Also consider having a Mass offered for someone who has died.  Mass is the highest form of prayer and worship here on earth, so there are many graces that flow from this practice.  As the Catechism of the Catholic Church states, “From the beginning, the Church has honored the memory of the dead and offered prayers in suffrage for them, above all the Eucharistic sacrifice, so that, thus purified, they may attain the beatific vision of God.”

We can (and should) remember the souls in Purgatory every day, but most especially now, in the days following All Soul's Day.  

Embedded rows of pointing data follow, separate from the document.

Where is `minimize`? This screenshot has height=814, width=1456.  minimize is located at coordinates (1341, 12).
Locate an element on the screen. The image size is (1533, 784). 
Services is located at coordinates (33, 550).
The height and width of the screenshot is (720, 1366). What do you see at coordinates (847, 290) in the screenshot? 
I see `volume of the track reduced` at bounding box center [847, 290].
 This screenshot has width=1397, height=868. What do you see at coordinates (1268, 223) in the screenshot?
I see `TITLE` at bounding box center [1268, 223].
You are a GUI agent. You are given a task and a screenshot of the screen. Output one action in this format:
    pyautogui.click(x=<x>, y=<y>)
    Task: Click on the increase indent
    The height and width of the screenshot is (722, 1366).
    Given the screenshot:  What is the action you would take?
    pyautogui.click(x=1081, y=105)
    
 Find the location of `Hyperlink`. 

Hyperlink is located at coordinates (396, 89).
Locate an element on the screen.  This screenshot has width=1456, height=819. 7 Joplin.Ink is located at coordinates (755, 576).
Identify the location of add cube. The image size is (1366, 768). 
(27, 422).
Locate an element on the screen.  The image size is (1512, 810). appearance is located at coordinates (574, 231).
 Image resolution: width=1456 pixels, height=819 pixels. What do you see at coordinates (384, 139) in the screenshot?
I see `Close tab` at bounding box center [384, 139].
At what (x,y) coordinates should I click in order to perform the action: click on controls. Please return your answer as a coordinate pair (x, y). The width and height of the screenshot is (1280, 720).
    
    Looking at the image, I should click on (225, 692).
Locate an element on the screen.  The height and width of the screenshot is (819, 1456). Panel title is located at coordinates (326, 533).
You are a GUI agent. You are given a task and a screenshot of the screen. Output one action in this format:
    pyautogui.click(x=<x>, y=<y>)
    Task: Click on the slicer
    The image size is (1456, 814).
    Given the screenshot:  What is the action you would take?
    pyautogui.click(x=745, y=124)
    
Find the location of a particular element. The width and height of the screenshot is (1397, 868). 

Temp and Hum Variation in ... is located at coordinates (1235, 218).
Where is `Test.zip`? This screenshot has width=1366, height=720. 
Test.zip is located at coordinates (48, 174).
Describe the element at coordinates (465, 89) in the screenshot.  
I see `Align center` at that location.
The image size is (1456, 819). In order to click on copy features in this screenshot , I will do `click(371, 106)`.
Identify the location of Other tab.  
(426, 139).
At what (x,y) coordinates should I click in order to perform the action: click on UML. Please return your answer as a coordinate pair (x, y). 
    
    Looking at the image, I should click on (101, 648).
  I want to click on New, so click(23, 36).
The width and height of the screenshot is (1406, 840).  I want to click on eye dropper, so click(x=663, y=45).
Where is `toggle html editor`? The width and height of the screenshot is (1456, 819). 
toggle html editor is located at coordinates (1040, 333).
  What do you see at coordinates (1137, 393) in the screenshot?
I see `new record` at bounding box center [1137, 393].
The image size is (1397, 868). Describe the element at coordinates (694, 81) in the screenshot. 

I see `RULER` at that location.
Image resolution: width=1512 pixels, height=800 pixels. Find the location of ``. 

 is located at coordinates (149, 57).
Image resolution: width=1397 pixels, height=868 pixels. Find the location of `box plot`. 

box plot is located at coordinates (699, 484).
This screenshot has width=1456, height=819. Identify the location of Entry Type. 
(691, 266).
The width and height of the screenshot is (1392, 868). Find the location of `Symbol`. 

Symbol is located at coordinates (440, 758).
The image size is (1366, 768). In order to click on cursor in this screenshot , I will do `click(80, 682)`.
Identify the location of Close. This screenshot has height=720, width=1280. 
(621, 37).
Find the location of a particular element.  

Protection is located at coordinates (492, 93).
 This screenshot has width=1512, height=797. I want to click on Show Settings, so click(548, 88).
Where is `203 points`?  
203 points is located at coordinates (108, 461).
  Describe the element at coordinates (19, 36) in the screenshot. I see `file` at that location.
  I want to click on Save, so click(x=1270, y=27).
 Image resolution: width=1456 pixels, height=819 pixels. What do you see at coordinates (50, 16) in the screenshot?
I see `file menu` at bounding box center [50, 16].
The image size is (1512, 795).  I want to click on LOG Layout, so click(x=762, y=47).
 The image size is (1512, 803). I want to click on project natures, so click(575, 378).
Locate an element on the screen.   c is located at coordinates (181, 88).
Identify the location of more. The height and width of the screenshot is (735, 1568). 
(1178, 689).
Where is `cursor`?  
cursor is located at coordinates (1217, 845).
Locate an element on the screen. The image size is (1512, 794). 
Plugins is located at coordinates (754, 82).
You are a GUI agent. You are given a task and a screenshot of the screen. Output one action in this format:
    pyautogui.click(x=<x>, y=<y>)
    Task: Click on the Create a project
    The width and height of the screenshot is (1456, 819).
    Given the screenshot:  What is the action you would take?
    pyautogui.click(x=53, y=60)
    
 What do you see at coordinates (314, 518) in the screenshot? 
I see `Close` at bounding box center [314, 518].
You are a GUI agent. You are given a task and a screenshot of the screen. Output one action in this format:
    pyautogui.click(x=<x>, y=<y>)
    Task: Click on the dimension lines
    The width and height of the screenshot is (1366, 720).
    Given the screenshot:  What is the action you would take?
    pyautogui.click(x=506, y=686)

Each day from November 1 until November 9 we can gain a plenary indulgence for a soul in Purgatory.  An indulgence is the remission of temporal punishment due to sin. The Church has an infinite treasury of merit (good works) “stored” up, so to speak.  These merits are from Christ’s Passion and death, as well as the good works of our Blessed Mother and the saints. So an indulgence is the exchange of spiritual goods from the treasury of the Church to a particular soul—in this case, the indulgence could be applied to a soul in Purgatory.  A plenary indulgence is extremely powerful: it removes all temporal punishment due to sin, allowing a soul in Purgatory to go to heaven!  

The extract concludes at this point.